- _Stored records_:
------------------------------------------------------------
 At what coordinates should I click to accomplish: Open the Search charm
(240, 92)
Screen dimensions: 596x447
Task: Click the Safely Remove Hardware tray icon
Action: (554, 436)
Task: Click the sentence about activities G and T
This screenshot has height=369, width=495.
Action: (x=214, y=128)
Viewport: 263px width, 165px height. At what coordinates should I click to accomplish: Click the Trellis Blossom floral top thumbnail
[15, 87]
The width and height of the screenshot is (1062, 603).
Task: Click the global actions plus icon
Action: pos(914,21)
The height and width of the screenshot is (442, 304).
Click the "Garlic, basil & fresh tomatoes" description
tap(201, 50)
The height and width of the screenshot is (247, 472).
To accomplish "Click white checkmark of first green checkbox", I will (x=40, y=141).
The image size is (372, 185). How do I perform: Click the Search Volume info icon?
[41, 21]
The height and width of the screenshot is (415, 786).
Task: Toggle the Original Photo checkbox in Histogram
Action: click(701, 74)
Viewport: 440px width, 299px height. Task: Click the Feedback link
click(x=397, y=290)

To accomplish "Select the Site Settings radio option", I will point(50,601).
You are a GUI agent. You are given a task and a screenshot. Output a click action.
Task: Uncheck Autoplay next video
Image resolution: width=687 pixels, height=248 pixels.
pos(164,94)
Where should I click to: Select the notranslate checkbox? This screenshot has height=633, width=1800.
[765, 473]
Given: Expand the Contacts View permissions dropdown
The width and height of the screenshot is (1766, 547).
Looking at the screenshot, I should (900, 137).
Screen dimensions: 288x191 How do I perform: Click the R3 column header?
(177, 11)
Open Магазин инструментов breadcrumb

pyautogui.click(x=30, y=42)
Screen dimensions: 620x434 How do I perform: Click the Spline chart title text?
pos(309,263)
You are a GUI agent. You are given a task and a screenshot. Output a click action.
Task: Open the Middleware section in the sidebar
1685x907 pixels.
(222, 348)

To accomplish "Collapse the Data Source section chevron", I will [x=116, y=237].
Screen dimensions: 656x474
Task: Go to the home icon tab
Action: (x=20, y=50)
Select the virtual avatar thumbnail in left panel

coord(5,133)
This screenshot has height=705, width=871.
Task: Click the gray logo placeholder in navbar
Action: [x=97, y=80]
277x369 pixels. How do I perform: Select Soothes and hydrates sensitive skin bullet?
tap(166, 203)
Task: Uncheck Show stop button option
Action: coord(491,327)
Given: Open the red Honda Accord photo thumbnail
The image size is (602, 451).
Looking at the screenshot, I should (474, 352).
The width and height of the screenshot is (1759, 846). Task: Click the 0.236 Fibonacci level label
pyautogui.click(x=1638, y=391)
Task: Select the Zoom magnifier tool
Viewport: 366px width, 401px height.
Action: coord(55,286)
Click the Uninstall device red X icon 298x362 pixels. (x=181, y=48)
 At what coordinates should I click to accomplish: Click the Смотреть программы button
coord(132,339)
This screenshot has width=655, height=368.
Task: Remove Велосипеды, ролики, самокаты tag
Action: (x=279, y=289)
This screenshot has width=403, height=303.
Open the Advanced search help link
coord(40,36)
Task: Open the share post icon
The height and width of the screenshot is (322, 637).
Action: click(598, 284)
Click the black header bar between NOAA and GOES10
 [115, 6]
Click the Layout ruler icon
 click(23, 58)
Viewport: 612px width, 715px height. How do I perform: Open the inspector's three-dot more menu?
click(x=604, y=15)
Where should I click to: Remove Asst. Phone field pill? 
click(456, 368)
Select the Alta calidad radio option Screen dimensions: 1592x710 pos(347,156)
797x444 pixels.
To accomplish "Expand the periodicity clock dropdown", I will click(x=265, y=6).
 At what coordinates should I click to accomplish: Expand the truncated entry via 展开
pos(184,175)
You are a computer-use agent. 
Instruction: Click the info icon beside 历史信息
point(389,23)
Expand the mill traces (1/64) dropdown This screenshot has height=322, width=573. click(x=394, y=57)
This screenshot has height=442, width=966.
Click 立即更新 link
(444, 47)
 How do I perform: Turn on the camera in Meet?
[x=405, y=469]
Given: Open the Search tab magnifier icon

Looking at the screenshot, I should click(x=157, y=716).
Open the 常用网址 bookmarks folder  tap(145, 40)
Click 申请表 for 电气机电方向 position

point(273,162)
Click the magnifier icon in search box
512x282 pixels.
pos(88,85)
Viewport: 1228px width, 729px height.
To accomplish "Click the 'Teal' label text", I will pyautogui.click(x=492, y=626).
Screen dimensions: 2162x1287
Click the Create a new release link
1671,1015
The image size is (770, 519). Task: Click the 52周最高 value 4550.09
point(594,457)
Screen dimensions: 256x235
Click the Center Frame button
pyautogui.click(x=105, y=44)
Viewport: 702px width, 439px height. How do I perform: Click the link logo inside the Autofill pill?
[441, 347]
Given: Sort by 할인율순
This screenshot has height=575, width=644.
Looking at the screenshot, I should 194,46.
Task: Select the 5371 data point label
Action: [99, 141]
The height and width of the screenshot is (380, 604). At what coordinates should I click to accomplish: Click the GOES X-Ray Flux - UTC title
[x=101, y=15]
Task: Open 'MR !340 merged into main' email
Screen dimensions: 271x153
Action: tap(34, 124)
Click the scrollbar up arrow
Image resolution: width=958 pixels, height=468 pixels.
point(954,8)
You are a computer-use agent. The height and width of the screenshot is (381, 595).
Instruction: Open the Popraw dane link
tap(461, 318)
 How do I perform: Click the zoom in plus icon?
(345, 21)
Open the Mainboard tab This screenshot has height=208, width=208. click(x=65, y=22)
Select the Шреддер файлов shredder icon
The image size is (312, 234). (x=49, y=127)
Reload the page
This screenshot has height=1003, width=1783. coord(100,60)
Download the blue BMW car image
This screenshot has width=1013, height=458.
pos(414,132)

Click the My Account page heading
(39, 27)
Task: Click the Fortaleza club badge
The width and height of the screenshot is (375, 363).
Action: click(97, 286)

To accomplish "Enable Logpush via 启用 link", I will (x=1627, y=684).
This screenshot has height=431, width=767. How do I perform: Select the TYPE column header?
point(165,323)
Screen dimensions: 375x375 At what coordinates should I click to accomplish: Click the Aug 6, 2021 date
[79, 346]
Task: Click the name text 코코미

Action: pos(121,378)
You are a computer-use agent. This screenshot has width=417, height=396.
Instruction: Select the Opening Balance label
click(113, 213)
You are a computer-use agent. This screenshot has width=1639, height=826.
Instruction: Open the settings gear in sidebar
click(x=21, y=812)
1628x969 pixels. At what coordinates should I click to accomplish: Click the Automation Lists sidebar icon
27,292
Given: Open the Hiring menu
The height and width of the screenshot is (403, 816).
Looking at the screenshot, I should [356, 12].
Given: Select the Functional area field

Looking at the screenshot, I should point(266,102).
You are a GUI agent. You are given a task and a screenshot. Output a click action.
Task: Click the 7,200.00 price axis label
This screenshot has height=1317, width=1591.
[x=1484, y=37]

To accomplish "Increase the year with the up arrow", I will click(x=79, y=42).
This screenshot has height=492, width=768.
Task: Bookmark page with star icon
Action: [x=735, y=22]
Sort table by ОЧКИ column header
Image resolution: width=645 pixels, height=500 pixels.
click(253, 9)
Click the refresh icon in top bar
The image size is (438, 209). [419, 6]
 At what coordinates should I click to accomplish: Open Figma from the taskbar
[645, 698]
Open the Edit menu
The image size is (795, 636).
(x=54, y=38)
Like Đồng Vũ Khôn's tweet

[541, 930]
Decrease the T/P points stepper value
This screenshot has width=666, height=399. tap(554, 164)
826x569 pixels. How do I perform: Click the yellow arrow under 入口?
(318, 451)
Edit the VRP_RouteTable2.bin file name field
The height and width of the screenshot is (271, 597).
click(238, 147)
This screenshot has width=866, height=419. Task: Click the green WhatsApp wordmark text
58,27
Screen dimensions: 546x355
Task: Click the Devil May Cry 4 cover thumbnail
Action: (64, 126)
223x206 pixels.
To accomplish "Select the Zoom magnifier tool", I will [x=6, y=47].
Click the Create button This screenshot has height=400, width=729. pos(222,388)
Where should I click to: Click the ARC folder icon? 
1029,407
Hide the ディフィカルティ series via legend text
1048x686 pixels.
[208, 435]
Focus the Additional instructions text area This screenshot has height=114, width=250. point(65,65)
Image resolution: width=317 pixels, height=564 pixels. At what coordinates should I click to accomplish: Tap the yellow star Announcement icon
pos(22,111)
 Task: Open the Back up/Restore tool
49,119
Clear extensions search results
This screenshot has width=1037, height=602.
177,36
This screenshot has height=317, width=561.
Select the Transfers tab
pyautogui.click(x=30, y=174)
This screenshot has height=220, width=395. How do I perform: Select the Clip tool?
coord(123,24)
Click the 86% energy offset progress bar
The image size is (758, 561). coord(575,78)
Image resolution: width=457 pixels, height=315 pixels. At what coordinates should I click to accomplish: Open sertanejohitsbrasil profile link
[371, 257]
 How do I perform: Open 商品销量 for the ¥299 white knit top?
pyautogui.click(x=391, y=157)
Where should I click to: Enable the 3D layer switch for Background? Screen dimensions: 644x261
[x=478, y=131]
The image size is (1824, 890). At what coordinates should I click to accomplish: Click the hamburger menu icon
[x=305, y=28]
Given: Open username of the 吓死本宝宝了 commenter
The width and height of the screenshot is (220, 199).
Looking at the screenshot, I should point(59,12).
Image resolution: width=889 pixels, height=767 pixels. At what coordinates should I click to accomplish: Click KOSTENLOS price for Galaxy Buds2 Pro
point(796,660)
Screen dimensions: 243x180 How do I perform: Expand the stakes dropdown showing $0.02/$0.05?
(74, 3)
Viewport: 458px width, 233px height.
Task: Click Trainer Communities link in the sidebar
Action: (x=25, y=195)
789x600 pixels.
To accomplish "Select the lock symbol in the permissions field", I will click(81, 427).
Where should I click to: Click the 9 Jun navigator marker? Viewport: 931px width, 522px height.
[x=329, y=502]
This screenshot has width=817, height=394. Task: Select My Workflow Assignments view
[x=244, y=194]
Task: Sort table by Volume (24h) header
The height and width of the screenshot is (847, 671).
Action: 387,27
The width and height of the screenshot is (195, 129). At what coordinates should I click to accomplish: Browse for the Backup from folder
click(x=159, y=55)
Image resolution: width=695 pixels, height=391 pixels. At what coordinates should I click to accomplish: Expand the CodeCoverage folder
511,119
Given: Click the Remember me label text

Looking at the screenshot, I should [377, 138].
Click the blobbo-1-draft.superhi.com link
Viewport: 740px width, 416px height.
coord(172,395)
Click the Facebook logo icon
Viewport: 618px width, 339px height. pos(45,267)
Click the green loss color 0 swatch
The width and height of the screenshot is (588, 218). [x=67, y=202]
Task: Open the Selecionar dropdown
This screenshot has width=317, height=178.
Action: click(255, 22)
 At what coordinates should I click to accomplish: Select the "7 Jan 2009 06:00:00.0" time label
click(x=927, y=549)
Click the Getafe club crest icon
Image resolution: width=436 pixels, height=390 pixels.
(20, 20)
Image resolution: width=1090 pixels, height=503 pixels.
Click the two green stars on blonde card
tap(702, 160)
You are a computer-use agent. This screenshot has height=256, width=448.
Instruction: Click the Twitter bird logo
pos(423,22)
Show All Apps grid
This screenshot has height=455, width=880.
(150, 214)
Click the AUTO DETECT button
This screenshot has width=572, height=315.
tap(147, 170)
------------------------------------------------------------
- _Stated problem_: What is the exact text of the part of the data that opens with the line containing "Click the refresh icon in top bar" and closes with the line containing "pos(22,111)"? Quote those lines, both ends included, without changing anything.

- _Result for this task_:
Click the refresh icon in top bar
The image size is (438, 209). [419, 6]
 At what coordinates should I click to accomplish: Open Figma from the taskbar
[645, 698]
Open the Edit menu
The image size is (795, 636).
(x=54, y=38)
Like Đồng Vũ Khôn's tweet

[541, 930]
Decrease the T/P points stepper value
This screenshot has width=666, height=399. tap(554, 164)
826x569 pixels. How do I perform: Click the yellow arrow under 入口?
(318, 451)
Edit the VRP_RouteTable2.bin file name field
The height and width of the screenshot is (271, 597).
click(238, 147)
This screenshot has width=866, height=419. Task: Click the green WhatsApp wordmark text
58,27
Screen dimensions: 546x355
Task: Click the Devil May Cry 4 cover thumbnail
Action: (64, 126)
223x206 pixels.
To accomplish "Select the Zoom magnifier tool", I will [x=6, y=47].
Click the Create button This screenshot has height=400, width=729. pos(222,388)
Where should I click to: Click the ARC folder icon? 
1029,407
Hide the ディフィカルティ series via legend text
1048x686 pixels.
[208, 435]
Focus the Additional instructions text area This screenshot has height=114, width=250. point(65,65)
Image resolution: width=317 pixels, height=564 pixels. At what coordinates should I click to accomplish: Tap the yellow star Announcement icon
pos(22,111)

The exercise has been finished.